Toxic Turf

Uranium mining left a scar on the Spokane Tribe's land and a legacy of health problems; do current cleanup plans do enough?

Toxic Turf
Jake Thomas
"It's always been hazardous," says Randy Connolly, Superfund coordinator for the Spokane Tribe, at the entrance to the cleanup site.

Randy Connolly, the Spokane Tribe's Superfund coordinator, wheels his Jeep onto a side road outside of Wellpinit. Underneath the layer of gravel and pavement, he says, is a layer of contaminated uranium mining material that was originally used to line the road. Farther up the road is a fence topped with barbed wire, designed to keep out animals and people who might wander in and unwittingly pick up and take home radioactive rocks.

Beyond the fence is a 350-acre scar consisting of 33 million tons of waste rock and ore, along with pits as deep as 500 feet, filled with blue and green wastewater. "It's always been hazardous," says Connolly.

The atomic age came to the Spokane Tribe in the spring of 1954, when brothers John and James LeBret, using an ultraviolet light and a Geiger counter, discovered fluorescent uranium minerals in the mountains outside of Wellpinit. The discovery led to a partnership between the LaBrets and other members of the tribe, with the Dawn Mining Company acquiring control of the property. The mine opened up shortly afterward, providing uranium for the government and the energy industry.

Lois Stratton, a former Spokane city councilwoman and state legislator who grew up on the reservation, remembers the mine being a source of jobs in the economically depressed area. She recalls people fixing up their houses and buying cars, sometimes their first. Someone even bought a Cadillac.

After the Three Mile Island nuclear reactor in Pennsylvania partially melted down in 1979, the nation's appetite for uranium withered. The mine closed in 1981, but its effects lingered.

"Every time you pick up the paper and see that someone has died on the reservation, it's always cancer," says Stratton.

The site drains into nearby Blue Creek. Tribal members are advised not to drink from it, eat fish caught from it or gather plants nearby. The creek runs into the Spokane River, a tributary of the Columbia River.

"It may appear to be a remote issue in northeastern Washington, " says Mary Verner, a former Spokane mayor who served as the tribe's director of natural resources. "But it's a regional issue."
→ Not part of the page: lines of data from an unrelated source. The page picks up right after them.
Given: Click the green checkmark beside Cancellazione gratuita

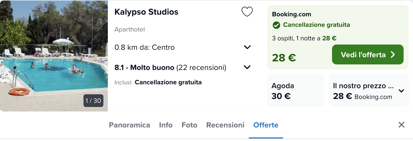Looking at the screenshot, I should tap(276, 25).
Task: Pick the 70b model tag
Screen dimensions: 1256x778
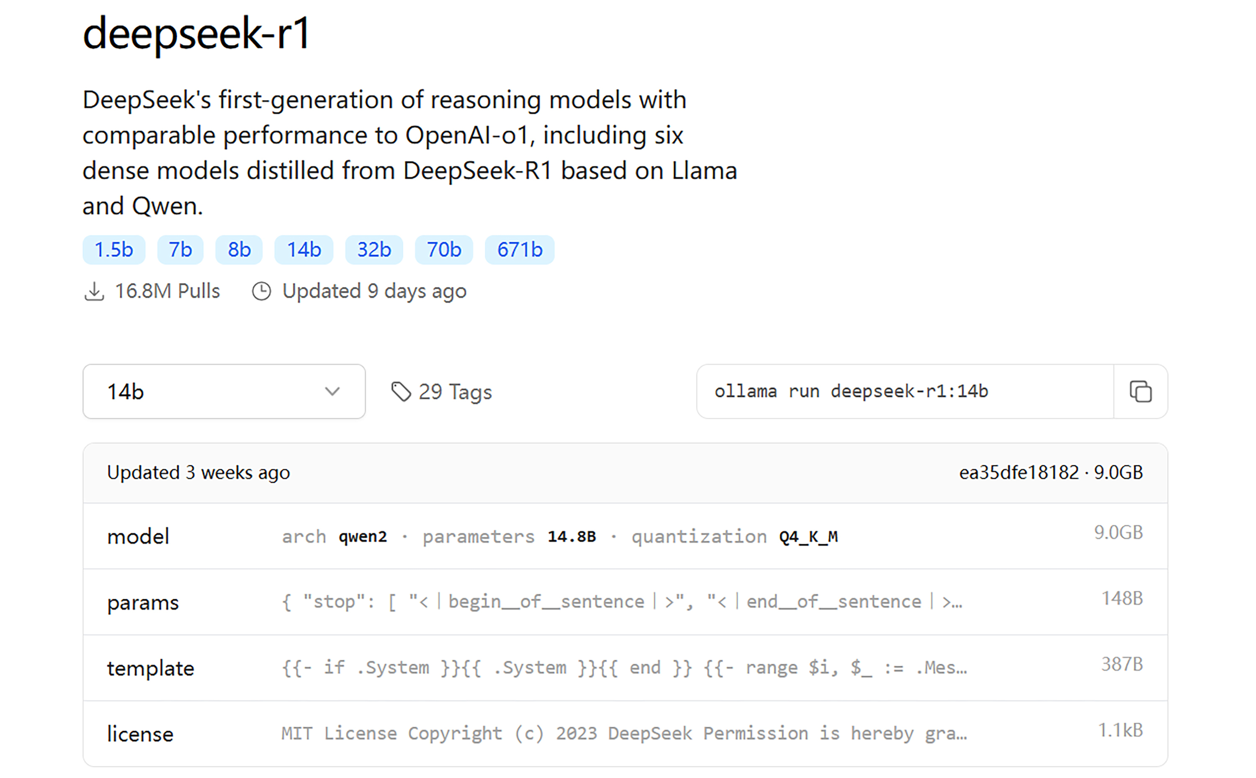Action: click(444, 250)
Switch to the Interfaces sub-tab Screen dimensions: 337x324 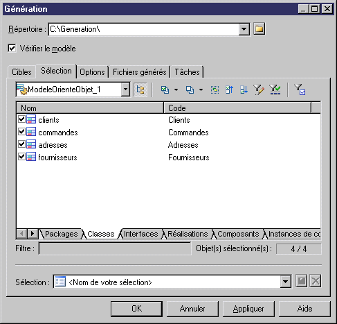[140, 234]
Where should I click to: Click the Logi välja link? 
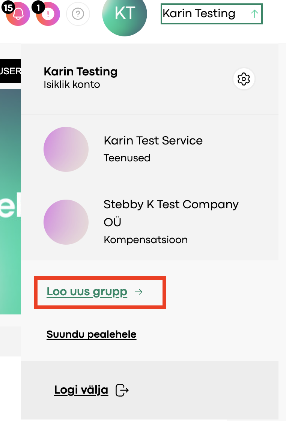(81, 390)
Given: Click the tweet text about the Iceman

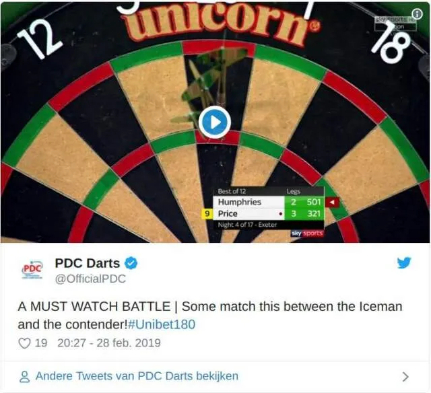Looking at the screenshot, I should point(210,316).

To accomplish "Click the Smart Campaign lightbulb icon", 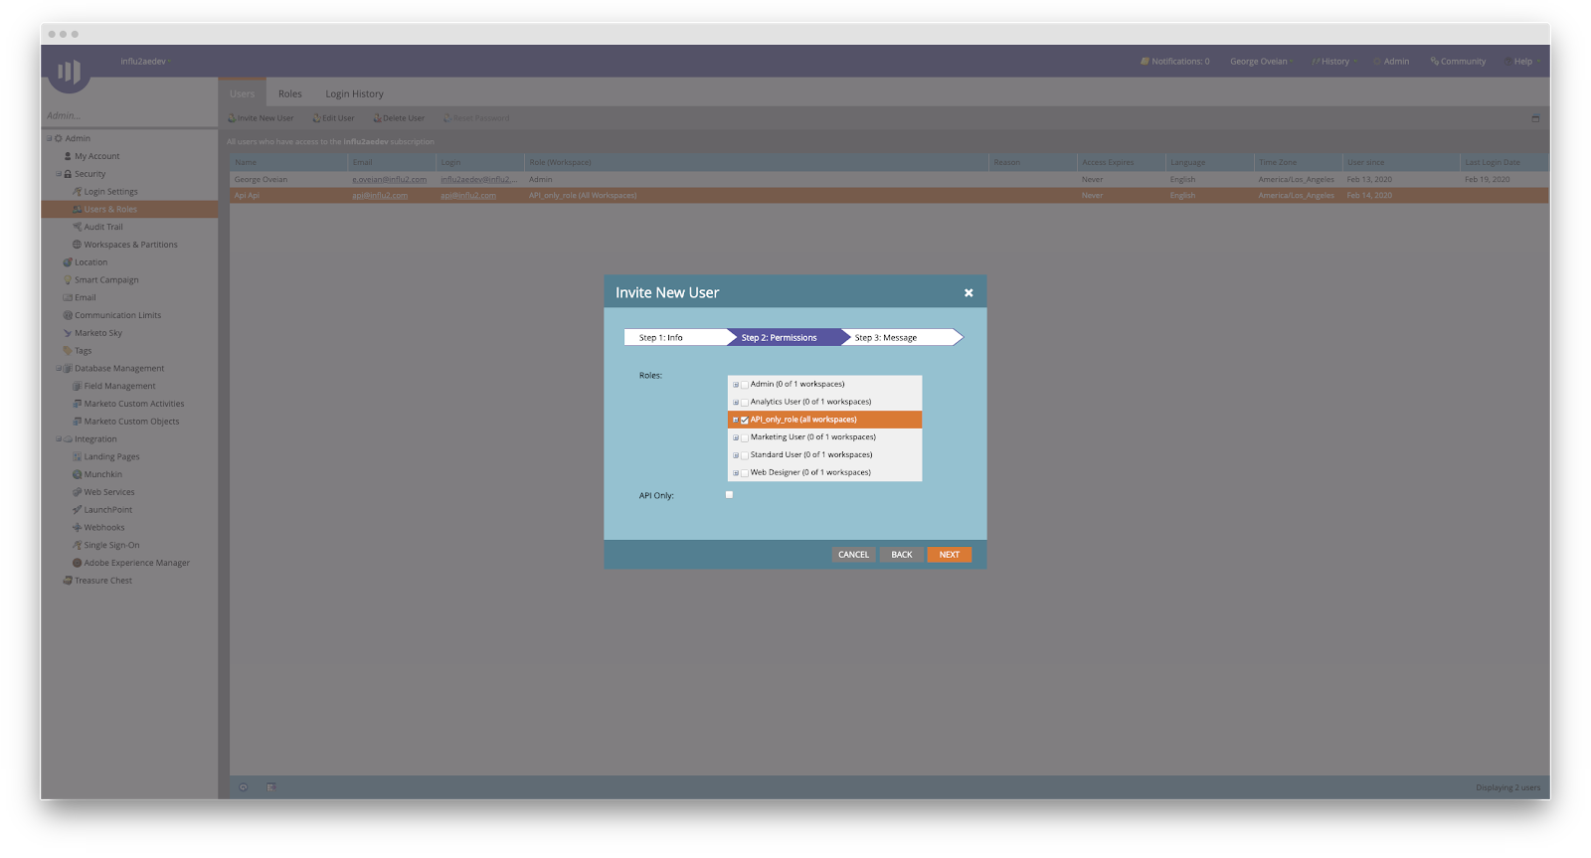I will click(68, 280).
Warren Seyler, a former tribal council member, worked at the mine to help pay for college. He remembers wearing a button that would change colors, indicating that its wearer had been exposed to too much radiation and needed to stop working. But he says most ignored the warning and kept working, hoping to take home a bigger check. Many also took dust-covered clothing home to their families.

"[They thought] this is my job, and I'm putting food on the table," he says.

Verner says that it wasn't until about a decade after its closing that the tribe realized how serious the environmental problems resulting from the mine were. After years of incremental regulations, mandates, negotiations and litigation, the federal government finally reached a settlement with Dawn Mining Company, LLC, and its corporate parent Newmont USA Ltd. (which didn't respond to a request for comment) under which both companies agreed to pay up to $193 million for the cleanup.

"The legacy of this mine has been an open, gaping wound on the landscape and a series of broken promises for the Spokane Tribe," says Verner.

Carol Evans, who in July became the first woman to be elected as chairperson of the Spokane Tribe, says her father didn't talk much about his day in the mine when he came home from work. He went out to tend cattle, while she played with her siblings. But he later fell ill, says Evans. She doesn't remember the name of the illness, but it was from the mine, and he qualified for compensation under a federal program.

"I think back to the employees working," says Evans. "They didn't know then what they know now, so you definitely have fathers and grandfathers that had diseases that were most likely caused by working in those places."

While serving as vice-chair of the council, Evans helped negotiate some of the final details of the cleanup plan, which was submitted in July and awaits final approval from the U.S. Environmental Protection Agency. The cleanup, which could take a decade to complete, could begin next year.

But the reservation will never be the same.

Twa-le Abrahamson, a tribal member and activist with the Sovereignty, Health, Air, Water, and Land Society, a grassroots advocacy group long active on mine-related issues, is concerned about the cleanup plan. She says the open pits will be partially filled with topsoil to prevent radon from escaping, which will require clear-cutting surrounding trees and will make the footprint of the mine larger.

"They've done enough damage," she says. "It's just a big, huge scar, and it's getting bigger."

The agreement also requires the companies to build a new water treatment facility to clean any nearby water to the tribe's stringent water quality standards before it is discharged into the Spokane River. Meeting the standards will be hard enough, but this facility will need to operate in perpetuity, a prospect that concerns Verner and others. She says that questions of who's responsible for funding and maintaining the facility inevitably will arise.

The cleanup could be further stalled, according to Verner, who notes that every major development required a trip to Washington, D.C., to convince the federal government to move forward. ♦

A version of this story first appeared in the Inlander.